A perfect job for a Go program! The keys of the objects are in a consistent format, so we can split up the keyspace by prefixes and split the work-load amongst several goroutines. For example, if your objects are named 00000000 through to 99999999 using only numerical characters, you could quite easily split this into 10 segments of 10 million keys. Using the bucket GET method you can retrieve up to 1000 keys in a batch using prefixes. Even if you split into 10 million key segments and there aren’t that many actual objects, the only things that matter are that you start and finish in the right places (the beginning and end of the segment) and continue making batch requests until you have all of the keys in that part of the keyspace.

So now we have a mechanism for rapidly retrieving all of the keys. For millions of objects this will still take some time, but you have divided the work amongst several goroutines so it will be that much faster. For comparison, the Amazon Ruby SDK uses the same REST requests under the hood when using the bucket iterator bucket.each { |obj| … } but only serially – there is no division of work.

Now to copy all of our objects we just need to take each key return by the bucket GET batches, and send off one PUT request for each one. This introduces a much slower process – one GET request results in up to 1000 keys, but then we need to perform 1000 PUTs to copy them. The PUTs also take quite a long time each, as the S3 backend has to physically copy the data between buckets – for large objects this can still take some time.

Let’s use some more concurrency, and have a pool of 100 goroutines waiting to process the batch of 1000 keys just fetched. A recent discussion on the golang-nuts group resulted in some good suggestions from others in the Go community and resulted in this code:


https://gist.github.com/ohookins/5013420

It’s not a lot of code, which makes me think it is reasonably idiomatic and correct Go. Best yet, it has the possibility to scale out to truly tremendous numbers of workers. You may notice that each of the workers also uses the same http.Client and this is intentional – internally the http.Client makes some optimisations around connection reuse so that you aren’t susceptible to the performance penalty of socket creation and TCP handshakes for every request. Generally this works pretty well.
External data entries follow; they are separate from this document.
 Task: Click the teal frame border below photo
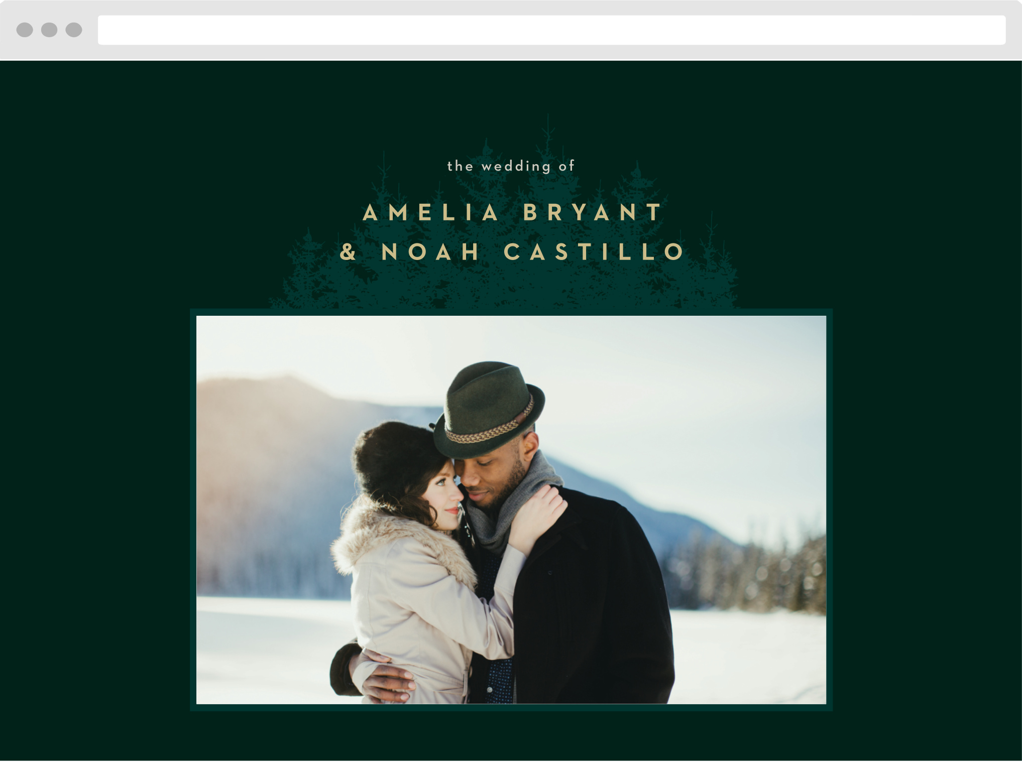(x=511, y=708)
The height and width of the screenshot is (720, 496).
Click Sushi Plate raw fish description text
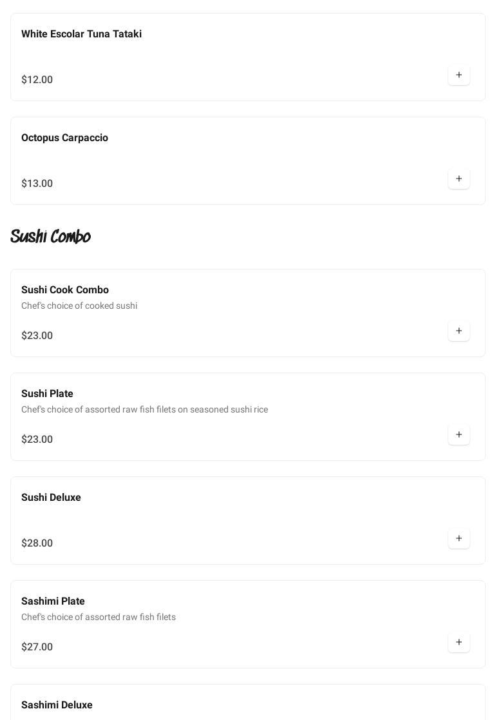tap(144, 410)
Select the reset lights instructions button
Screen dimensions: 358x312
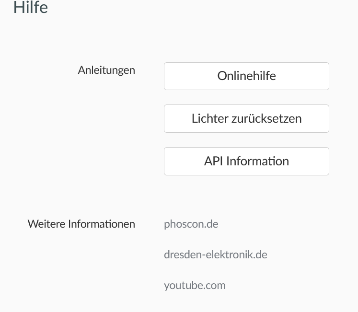tap(246, 118)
Let’s think about system limits now. Say we want to make our PUT copy operations really fast, and use 100 goroutines for these operations. With just 10 fetcher goroutines that means we now have 1000 goroutines vying for attention from the http.Client connection handling. Even if the fetchers are idle, if we have all of the copier workers running at the same time, we might require 1000 concurrent TCP connections. With a default user limit of 1024 open file handles (e.g. on Ubuntu 12.04) this means we are dangerously close to exceeding that limit.

Head http://mybucket.s3.amazonaws.com:80/: lookup mybucket.s3.amazonaws.com: no such host

When you see an error like the above pop up in your program’s output, it almost seems a certainty that you have exceeded these limits… and you’d be right! For now… Initially these were the errors I was getting, and while it was somewhat mysterious that I would see so many of them (literally one for each failed request), apparently some additional sockets are required for name lookups (even if locally cached). I’m still looking for a reference for this, so if you know of it please let me know in the comments.

This resulted in a second snippet of Go code to check my user limits:

https://gist.github.com/ohookins/5030871

Using syscall.Getrusage in conjunction with syscall.Getrlimit would allow you to fairly dynamically scale your program to use just as much of the system resources as it has access to, but not overstep these boundaries. But remember what I said about using http.Client before? The net/http package documentation says Clients should be reused instead of created as needed and Clients are safe for concurrent use by multiple goroutines and both of these are indeed accurate. The unexpected side-effect of this is that, unfortunately, the usage of TCP connections is now fairly opaque to us. Thus our understanding of current system resource usage is fundamentally detached from how we use http.Client. This will become important in just a moment.

So, having raised my ulimits far beyond what I expected I actually needed (this was to be the only program running on my test EC2 instance anyway), I re-ran the program and faced another error:

Error: dial tcp 207.171.163.142:80: cannot assign requested address

What the… I thought I had dealt with user limits? I didn’t initially find the direct cause of this, thinking I hadn’t properly dealt with the user limits issue. I found a few group discussion threads dealing with http.Clientconnection reuse, socket lifetimes and related topics, and I first tried a few different versions of Go, suspecting it was a bug fixed in the source tip (more or less analogous to HEAD on origin/master in Git, if you mainly use that VCVS). Unfortunately this yielded no fix and no additional insights.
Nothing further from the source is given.